SERANG, LINIMASSA.ID- Sebanyak dua kepala desa di Kabupaten Serang, Provinsi Banten, berkesempatan untuk belajar ke Korea Selatan.
Mereka akan menuntut ilmu selama kurang lebih 10 hari lamanya di negara gingseng bersama denganpeserta dari negara lain yakni Bangladesh dan Vietnam. Kegiatan tersebut bertajuk pelatihan saemaul movment atau saemaul undong tahun 2025.
Pelatihan kepala desa di Kabupaten Serang tersebut untuk meningkatkan kapasitas pemerintah pusat, pemerintah daerah dan penerintah desa dalam pengembangan komunitas berbasis perinsip saemaul undong.
Diketahui ada sebanyak 11 orang yang menjadi perwakilan peserta dari Indonesia, yakni 9 orang peserta dari Kementerian Desa dan PembangunanDaerah Tertinggal (Kemendes PDT) dan dua orang lainnya merupakan kepala desa.
Dua kepala desa di Kabupaten Serang, yakni Kepala Desa Sindang Heula, Kecamatan Pabuaran Suheli dan Kepala Desa Margagiri, Kecamatan Bojonegara, Ruhul Amin.
Kepala Desa Sindang Heula, Kecamatan Pabuaran, Suheli mengatakan, telah berangkat ke korea sejak tanggal 31 Agustus 2025. Ia mengatakan, akan berada di Korea selama kurang lebih 10 hari di sana untuk belajar.
“Jadi transfer program-program dan kegiatan yang ada di Korea Selatan, khususnya di bidang pertanian, kemudian leadership, kemandirian, serta diajarkan kedisiplinan waktu dalam memanage pekerjaan,” katanya saat dihububgi melalui sambungan telepon, Selasa 2 September 2025.
Kepala Desa di Kabupaten Serang Belajar Kelola Pertanian

Ia mengatakan, hanya ada dua orang peserta kepala desa di Kabupaten Serang yang berangkat dari unsur Kepala Desa yang berangkat ke Korea, yakni Kepala Desa Sindang Heula dan Kepala Desa Margagiri.
Mereka akan belajar bersama dengan perwakilan dari dua nergara lainnya yakni Bangladesh dan dari Vietnam. “Karena di sini ada tiga negara yang diundang oleh Korea itu Indonesia kemudian Vietnam sama Bangladesh. Semua masing-masing ada 11 peserta,” ujarnya.
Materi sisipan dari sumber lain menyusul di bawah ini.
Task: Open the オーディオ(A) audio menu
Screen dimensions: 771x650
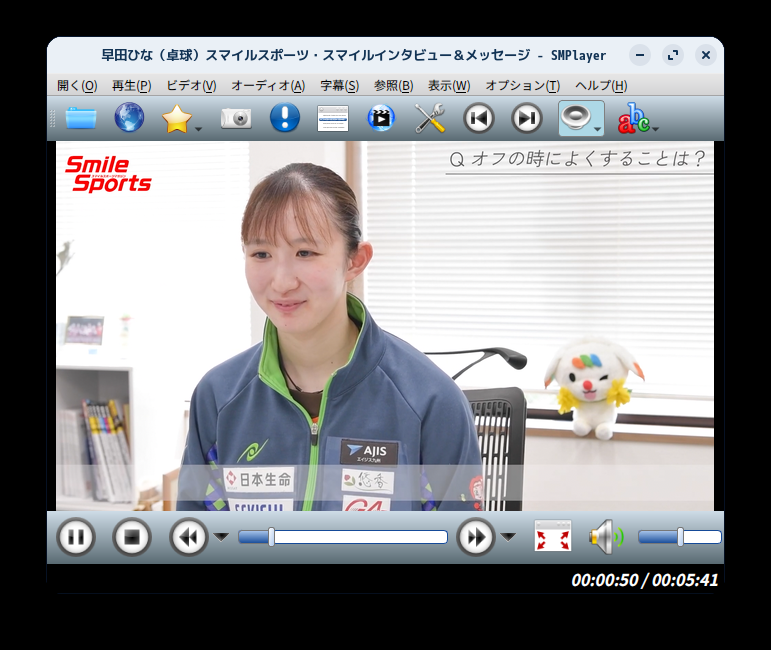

Ia berharap, nantinya banyak ilmu-ilmu yang bisa dibawa ke Kabupaten Serang setelah belajar di Korea Selatan. “Intinya kita belajar di Korea ingin sekali menerapkan program-program yang memang sudah terlaksana di Korea,” harapnya.
Sementara itu, Kepala Dinas Pemberdayaan Masyarakat dan Desa (DPMD) Kabupaten Serang Hartadi menilai, program belajar ke Korea Selatan ini sangat bagus untuk peningkatan wawasan dan kapasitas kades.
Ia mengungkapkan, persoalan yang terjadi di desa merupakan hal yang kompleks, beragam, dan rumit, maka kepala desa harus dibekali ilmu dan pengalaman yang matang di berbagai bidang.
Selain itu, di desa juga memiliki banyak potensi alam yang belum bisa termaksimalkan dengan baik, ia berharap, kepada desa di Kabupaten Serang setelah belajar ke Korea Selatan bisa membangun kesejahteraan masyarakat dengan memaksimalkan potensi alam.
“Jadi supaya ketersediaan lahan seperti kebun dan pertanian bisa menggerakkan perekonomian dengan masif,” ungkapnya.